Let’s start by asking why we reject epochs containing artifacts. You might think this is a dumb question. Obviously, we don’t want any artifacts in the epochs that we will be using to make our averaged ERPs! However, every single time point in every scalp EEG recording in human history contains artifactual activity. That is, the scalp EEG signal is always a mixture of brain activity, non-neural biological signals (e.g., skin potentials, EMG), and non-biological signals (e.g., line noise from nearby electrical devices). If we rejected every epoch containing an artifact, we wouldn’t have any data left.
We therefore reject epochs that problematic artifacts, defined as artifacts that interfere with the fundamental goal described in the previous chapter: accurately answering the scientific question that the experiment was designed to address. There are three common ways in which artifacts can be problematic from this perspective:
- Reduced Statistical Power. Artifacts add noise to the data, reducing the signal-to-noise ratio (SNR) of our averaged ERPs. This makes our amplitude and latency measurements less precise, which in turn decreases our statistical power. However, when we reject epochs containing artifacts, we have fewer epochs in our averages, and that also makes the averages noisier and decreases our power. As a result, we need to balance the need to eliminate epochs with large artifacts with the need to include as many epochs as possible.
- Systematic Confounds. Artifacts can produce systematic confounds in our studies. For example, if participants blink more in response to deviant stimuli than in response to the standards, we will see a difference between deviants and standards in the averaged ERPs that is due to EOG activity rather than to brain activity. As we will see in one of the exercises in this chapter, this is not just a theoretical possibility.

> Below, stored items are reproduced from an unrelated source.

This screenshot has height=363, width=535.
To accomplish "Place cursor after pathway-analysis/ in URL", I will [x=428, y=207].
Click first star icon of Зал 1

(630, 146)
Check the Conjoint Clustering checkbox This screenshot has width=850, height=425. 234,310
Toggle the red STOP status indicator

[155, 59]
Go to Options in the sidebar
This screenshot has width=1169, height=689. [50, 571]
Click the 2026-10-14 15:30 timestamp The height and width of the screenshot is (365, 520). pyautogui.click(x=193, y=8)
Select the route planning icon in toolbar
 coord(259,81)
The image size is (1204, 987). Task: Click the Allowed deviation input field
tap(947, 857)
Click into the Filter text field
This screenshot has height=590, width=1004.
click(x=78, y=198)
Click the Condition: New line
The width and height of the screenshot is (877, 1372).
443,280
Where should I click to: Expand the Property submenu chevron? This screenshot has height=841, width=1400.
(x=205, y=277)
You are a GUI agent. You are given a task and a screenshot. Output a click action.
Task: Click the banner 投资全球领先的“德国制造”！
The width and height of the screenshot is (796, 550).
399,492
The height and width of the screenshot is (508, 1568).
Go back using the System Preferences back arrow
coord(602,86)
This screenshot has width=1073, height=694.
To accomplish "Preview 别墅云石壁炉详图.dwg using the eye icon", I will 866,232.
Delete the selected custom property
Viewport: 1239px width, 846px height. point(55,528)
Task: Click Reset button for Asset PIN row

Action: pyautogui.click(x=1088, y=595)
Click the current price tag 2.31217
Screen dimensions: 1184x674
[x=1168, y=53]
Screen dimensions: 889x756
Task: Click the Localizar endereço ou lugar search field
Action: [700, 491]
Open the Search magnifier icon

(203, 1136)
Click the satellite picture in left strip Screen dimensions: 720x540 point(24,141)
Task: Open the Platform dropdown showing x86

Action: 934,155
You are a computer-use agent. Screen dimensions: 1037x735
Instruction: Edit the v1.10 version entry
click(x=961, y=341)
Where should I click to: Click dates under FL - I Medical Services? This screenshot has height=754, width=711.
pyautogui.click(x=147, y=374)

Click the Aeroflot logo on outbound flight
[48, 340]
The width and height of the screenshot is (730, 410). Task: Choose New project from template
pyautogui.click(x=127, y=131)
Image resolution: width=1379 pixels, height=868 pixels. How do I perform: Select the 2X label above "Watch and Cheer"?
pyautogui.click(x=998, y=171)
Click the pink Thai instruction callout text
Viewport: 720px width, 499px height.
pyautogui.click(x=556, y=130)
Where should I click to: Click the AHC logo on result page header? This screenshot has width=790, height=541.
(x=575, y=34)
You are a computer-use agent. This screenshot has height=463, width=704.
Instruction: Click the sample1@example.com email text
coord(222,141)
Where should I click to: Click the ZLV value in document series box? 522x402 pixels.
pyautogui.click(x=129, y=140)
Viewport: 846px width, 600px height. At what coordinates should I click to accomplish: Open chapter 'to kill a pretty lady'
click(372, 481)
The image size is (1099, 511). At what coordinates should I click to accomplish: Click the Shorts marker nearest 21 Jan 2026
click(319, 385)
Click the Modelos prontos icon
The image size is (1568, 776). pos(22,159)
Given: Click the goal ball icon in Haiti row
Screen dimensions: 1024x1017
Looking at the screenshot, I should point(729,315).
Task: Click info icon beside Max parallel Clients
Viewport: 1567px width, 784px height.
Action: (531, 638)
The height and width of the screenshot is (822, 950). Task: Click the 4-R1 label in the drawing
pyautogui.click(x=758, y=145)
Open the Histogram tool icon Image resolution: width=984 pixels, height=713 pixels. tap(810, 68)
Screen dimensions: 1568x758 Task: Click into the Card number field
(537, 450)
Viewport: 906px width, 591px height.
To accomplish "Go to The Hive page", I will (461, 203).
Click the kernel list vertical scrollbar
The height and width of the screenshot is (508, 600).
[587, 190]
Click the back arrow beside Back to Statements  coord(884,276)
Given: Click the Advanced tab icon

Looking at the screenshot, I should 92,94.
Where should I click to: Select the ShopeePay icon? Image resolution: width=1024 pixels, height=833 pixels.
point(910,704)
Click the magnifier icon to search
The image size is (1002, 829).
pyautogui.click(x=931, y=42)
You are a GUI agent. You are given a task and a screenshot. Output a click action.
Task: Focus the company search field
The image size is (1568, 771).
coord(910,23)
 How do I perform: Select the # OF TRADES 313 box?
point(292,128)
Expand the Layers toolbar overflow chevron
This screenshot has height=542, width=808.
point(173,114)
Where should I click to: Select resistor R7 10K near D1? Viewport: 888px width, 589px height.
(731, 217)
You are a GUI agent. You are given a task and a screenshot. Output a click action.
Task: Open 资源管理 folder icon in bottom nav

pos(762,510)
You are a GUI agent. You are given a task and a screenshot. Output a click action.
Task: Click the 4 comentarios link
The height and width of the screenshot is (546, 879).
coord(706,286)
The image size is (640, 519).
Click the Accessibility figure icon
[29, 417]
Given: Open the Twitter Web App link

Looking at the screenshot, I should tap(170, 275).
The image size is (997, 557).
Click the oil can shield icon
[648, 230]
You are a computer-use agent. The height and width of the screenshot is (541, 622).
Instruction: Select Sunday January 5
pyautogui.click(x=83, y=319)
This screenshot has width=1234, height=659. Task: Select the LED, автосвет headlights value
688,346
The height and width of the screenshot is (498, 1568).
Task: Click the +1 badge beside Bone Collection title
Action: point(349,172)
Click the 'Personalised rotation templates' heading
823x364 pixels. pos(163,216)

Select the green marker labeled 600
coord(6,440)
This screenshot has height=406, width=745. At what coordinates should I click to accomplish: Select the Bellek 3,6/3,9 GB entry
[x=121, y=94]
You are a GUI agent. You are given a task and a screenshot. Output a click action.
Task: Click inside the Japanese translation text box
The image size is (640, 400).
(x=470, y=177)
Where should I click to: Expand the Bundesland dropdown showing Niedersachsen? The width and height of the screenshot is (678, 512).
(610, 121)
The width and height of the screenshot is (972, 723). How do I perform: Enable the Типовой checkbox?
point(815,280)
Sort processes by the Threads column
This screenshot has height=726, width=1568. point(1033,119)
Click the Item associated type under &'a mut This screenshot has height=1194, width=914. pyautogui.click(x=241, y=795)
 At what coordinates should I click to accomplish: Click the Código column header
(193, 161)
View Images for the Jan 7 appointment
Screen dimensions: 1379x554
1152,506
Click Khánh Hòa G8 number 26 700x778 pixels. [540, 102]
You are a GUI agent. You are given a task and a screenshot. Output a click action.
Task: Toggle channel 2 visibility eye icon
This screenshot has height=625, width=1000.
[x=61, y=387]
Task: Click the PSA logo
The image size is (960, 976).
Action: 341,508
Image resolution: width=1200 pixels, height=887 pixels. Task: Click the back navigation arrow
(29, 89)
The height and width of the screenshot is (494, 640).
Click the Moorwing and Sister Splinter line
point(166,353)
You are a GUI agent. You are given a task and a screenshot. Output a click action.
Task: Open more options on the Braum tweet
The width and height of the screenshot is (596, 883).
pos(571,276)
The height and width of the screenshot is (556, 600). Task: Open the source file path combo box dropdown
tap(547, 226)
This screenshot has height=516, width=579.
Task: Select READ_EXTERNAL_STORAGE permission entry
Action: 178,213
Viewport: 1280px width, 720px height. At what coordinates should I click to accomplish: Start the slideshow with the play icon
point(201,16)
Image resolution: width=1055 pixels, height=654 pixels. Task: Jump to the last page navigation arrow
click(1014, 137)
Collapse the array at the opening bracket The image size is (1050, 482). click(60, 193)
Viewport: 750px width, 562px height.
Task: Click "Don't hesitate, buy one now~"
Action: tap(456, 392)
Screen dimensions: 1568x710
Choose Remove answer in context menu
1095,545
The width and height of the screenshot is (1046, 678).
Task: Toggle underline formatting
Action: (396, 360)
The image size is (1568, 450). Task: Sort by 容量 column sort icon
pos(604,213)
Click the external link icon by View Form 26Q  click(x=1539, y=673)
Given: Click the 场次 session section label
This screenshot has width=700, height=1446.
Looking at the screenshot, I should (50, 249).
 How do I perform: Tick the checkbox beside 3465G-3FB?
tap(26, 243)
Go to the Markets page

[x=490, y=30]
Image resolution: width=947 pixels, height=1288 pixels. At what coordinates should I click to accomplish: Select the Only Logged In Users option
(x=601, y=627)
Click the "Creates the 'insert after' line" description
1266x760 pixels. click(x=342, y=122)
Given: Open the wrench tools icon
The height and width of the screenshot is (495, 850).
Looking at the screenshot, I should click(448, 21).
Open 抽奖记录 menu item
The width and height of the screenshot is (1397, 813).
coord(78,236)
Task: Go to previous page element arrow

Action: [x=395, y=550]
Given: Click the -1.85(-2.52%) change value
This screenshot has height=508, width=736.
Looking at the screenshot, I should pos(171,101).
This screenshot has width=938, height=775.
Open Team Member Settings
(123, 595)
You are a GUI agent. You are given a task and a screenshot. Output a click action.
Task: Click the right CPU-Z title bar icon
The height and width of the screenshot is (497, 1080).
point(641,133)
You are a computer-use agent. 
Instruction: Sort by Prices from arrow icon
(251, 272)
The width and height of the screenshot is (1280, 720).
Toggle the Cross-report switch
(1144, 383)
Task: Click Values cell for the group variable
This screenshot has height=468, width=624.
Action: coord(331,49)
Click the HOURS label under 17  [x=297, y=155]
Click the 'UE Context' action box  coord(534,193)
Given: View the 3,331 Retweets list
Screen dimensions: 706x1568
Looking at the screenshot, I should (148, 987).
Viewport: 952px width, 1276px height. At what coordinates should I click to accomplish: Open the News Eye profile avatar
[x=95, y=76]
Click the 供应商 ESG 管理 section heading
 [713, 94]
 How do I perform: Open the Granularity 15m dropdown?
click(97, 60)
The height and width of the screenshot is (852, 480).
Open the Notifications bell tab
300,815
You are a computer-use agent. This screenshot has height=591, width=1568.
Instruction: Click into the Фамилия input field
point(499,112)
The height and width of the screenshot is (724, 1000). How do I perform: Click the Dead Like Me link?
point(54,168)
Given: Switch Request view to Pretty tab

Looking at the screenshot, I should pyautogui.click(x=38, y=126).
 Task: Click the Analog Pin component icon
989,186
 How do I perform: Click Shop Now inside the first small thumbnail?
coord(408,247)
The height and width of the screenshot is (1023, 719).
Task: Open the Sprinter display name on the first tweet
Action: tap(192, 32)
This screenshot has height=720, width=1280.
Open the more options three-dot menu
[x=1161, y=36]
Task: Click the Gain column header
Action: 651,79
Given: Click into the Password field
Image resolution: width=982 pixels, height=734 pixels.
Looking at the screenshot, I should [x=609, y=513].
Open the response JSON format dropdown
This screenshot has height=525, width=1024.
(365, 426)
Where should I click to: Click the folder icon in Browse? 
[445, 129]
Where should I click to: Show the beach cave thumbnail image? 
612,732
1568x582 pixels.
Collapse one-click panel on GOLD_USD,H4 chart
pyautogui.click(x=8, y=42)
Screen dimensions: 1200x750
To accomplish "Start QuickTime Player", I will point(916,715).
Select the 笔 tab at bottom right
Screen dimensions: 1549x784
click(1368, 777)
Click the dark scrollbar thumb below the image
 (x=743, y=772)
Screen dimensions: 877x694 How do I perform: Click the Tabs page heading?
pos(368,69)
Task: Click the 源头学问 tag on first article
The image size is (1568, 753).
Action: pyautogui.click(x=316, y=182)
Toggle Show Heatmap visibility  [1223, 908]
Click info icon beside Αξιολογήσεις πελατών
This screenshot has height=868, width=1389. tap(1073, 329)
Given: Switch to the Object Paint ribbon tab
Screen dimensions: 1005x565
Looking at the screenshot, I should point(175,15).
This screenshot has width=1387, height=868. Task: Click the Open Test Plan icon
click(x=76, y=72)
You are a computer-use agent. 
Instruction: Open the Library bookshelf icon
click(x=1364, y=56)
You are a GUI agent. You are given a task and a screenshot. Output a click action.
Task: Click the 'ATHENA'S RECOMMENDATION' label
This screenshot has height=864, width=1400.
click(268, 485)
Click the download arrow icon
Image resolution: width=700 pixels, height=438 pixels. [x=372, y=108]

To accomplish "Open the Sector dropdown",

- Sensory Input Problems. In visual experiments, EOG artifacts can indicate a problem with the sensory input. For example, if a blink occurs just before or during the stimulus presentation, this means that the stimulus wasn’t actually seen by the participant. Similarly, a deflection in the horizontal EOG can mean that the eyes weren’t pointed at the center of the display. The first exercises in this chapter will use data from an auditory experiment so that we won’t need to deal with this issue initially. However, we’ll switch to a visual experiment in the last part of the chapter to examine how ocular artifacts might alter the sensory input.
Artifact correction can be much better than artifact rejection for addressing the problem of reduced statistical power, because we get to keep all of our epochs. Correction can also help with systematic confounds, but only to the extent that the correction fully removes the artifacts and doesn’t produce any new artifacts. For example, if correction reduces the blinks by 99%, the remaining blink activity would still be 1-2 µV in the frontal channels (because uncorrected blinks are typically 100-200 µV in these channels). That might be enough to produce a significant confound. Artifact correction doesn’t help at all with sensory input problems. For example, if participants are looking leftward in one condition and rightward in another condition, correcting for the EOG voltage produced by the eye movements doesn’t eliminate the confound of a different sensory input in the two conditions.
For these reasons, I recommend combining artifact correction and artifact rejection for most experiments. You can use correction to minimize the noise produced by blinks (and certain other artifacts, as discussed in Chapter 6 in Luck, 2014). And then you can use rejection to eliminate epochs with blinks or eye movements near the time of the stimulus (for visual experiments) and to eliminate epochs that contain large artifacts that are not easily corrected (e.g., occasional EMG bursts).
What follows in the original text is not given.